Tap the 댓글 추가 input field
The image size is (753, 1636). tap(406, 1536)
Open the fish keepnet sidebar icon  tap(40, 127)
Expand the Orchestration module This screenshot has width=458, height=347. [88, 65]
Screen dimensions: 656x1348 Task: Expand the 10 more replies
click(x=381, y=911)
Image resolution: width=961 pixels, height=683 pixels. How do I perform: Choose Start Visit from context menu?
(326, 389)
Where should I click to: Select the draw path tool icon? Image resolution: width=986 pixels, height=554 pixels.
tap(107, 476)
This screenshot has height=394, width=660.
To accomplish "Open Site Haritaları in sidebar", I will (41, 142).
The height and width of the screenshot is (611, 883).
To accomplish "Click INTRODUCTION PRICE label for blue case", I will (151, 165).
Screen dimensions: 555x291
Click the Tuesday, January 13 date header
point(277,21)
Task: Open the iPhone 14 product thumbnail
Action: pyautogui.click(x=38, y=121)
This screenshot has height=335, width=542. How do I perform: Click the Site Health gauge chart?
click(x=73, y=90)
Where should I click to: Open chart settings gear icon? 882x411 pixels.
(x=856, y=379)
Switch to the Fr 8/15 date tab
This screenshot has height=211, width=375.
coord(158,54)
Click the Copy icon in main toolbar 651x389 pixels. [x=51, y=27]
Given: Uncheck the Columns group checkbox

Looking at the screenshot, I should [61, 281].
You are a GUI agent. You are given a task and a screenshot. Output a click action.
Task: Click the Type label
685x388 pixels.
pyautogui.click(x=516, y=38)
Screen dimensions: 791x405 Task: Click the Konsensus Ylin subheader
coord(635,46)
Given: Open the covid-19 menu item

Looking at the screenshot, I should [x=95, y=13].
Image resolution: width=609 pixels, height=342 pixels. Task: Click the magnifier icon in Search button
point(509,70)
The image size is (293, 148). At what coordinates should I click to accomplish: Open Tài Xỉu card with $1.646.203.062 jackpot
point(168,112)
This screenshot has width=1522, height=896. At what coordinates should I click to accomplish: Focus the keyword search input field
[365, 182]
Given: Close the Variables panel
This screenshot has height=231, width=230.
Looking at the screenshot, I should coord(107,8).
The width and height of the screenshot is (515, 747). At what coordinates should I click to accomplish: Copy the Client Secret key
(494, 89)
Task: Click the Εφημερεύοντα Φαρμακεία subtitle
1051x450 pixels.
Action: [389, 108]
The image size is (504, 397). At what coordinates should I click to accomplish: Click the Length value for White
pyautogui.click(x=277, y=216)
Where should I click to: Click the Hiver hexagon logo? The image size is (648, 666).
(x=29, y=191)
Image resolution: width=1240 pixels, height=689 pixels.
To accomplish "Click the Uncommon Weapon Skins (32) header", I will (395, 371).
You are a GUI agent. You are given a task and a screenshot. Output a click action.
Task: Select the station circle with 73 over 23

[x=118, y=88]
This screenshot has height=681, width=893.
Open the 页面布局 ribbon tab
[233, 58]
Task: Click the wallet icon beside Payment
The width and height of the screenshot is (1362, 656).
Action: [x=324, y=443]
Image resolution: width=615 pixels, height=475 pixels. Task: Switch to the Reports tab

- **Problem to work on**:
The answer must consist of every line from the listing above that includes the word "sidebar".

- **Expected answer**:
Open the fish keepnet sidebar icon  tap(40, 127)
To accomplish "Open Site Haritaları in sidebar", I will (41, 142).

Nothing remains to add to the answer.